The time I spent with staff of Te Rūnanga o Te Rarawa and some members of the Komiti Kaitiaki alongside DOC personnel from the Kaitaia for this project revealed the politics within the system of joint management and governance over the ngahere. For Te Rarawa hapū, sharing stewardship over an area with such cultural significance with the legislative body of the Crown requires constant negotiation and communication to ensure their perspective is being considered equally with the standard practices of the government. Add to that the responsibility of protecting the ngahere from the existential threat of Kauri Dieback Disease and the debate over best practices becomes even more delicate and charged. Still, the participating bodies under the Warawara Whenua Ngāhere i te Taiao have managed to sort out a plan for action to combat Kauri Dieback.



Exterior of Waipoua ngahere and distant stands of kauri.Photograph by H. H.

Waipoua Forest - Te Roroa Group

Waipoua is home to the oldest living kauri remaining in New Zealand. It, and the adjoining forests of Matauraua and Waima, make up the largest remaining tract of native forest in Northland. Within one network of forest trails stands Tāne Mahuta (Lord of the Forest), Te Matua Ngahere (Father of the Forest), the McGregor Kauri, Four Sisters and the Yakas Kauri. These kauri giants attract a seasonal pilgrimage of visitors but there are many more kauri, named and unnamed, within the forest that stand as evidence, or perhaps relics, of the forest’s ecological glory. Still, the presence of those particular living kauri giants positions the hapū of Waipoua as kaitiaki of an incredible taonga species of Northland, and puts them in the unenviable position of being the most deeply affected community of interest in regards to Kauri Dieback. The tangata whenua of Waipoua expect access to a healthy forest to nourish their physical and spiritual connection to the land, but because these cultural symbols and ecological wonders attract thousands of regional and international visitors each year, the measures enacted to protect Waipoua from Kauri Dieback reveal an increasingly difficult balancing act between conservation and public politics.

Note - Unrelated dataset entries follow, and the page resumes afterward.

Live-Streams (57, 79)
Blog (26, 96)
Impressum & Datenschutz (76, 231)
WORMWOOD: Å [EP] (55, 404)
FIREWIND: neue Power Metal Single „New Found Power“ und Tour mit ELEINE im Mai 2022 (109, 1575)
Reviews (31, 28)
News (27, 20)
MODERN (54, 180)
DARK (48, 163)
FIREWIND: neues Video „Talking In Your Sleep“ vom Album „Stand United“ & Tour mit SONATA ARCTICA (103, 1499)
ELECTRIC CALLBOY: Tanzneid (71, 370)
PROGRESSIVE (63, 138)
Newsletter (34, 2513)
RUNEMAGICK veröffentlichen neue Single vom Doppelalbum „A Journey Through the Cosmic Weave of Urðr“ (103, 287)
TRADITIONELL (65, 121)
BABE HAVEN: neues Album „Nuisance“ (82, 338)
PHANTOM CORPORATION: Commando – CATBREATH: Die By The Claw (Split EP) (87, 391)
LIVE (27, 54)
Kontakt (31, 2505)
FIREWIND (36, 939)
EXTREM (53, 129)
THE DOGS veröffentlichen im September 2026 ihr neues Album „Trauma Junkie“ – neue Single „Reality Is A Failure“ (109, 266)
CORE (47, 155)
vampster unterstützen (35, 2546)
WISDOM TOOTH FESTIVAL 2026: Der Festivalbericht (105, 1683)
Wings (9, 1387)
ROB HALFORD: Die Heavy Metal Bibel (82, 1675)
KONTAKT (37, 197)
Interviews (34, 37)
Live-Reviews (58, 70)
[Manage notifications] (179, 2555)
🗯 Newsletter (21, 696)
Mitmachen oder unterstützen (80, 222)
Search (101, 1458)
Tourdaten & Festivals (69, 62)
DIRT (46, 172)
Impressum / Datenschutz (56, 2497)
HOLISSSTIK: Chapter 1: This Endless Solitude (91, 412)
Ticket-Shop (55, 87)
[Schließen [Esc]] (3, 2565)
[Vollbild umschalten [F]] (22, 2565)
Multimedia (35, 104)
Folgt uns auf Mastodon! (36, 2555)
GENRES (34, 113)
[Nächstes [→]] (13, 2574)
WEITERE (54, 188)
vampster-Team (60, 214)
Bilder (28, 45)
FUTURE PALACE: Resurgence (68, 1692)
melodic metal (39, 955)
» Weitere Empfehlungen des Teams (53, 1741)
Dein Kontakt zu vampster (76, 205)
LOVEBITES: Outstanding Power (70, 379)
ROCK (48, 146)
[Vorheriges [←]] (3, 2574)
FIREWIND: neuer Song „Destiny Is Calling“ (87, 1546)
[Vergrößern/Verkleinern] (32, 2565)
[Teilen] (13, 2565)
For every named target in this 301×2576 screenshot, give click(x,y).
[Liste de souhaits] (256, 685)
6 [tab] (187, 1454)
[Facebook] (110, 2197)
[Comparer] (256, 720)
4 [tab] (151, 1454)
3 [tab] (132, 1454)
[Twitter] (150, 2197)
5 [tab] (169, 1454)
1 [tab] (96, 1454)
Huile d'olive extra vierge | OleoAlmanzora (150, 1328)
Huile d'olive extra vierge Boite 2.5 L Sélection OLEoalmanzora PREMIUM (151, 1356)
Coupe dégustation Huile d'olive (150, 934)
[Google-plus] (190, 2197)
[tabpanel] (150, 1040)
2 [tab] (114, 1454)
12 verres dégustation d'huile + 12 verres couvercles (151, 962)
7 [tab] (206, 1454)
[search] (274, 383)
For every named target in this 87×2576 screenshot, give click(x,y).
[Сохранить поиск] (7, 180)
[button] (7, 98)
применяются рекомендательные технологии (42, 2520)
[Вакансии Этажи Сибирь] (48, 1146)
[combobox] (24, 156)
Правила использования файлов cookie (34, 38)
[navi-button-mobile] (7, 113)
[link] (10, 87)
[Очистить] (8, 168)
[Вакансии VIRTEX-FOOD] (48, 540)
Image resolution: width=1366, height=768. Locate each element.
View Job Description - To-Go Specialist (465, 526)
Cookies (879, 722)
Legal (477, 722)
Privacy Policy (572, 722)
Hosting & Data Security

Figure 22. 12 Iwi of Te Taitokerau: Te Roroa.



The ancestors of Te Roroa iwi have inhabited Waipoua for 27 generations (fig. 22). Today, the primary kaitiaki of Waipoua are an organization called Te Roroa Group. Te Roroa Group represents people belonging to six marae in the surrounding areas– Te Whakamaharatanga in Waimamāku, Pananawe in Waipoua, Matatina in Waipoua, Waikarā in Waikarā, Waikaraka in Kaihū, and Te Houhanga in Dargaville. Te Roroa Group is an educational resource, provider of visitor accommodations and heritage tours, administrative and research body, forest pest manager, and community hub based in the Waipoua forest (fig. 23).75 “Te Rohe o Te Roroa.” As kaitiaki of Waipoua, Te Roroa pledges to “place a high obligation on our iwi to prioritise the health and wellbeing of our forest environment and the people who reside within it. As tangata whenua in the Waipoua our role to greet and manaaki manuhiri into the area is fundamental to our ability to exercise our mana whenua.”76 “Visiting Waipoua.”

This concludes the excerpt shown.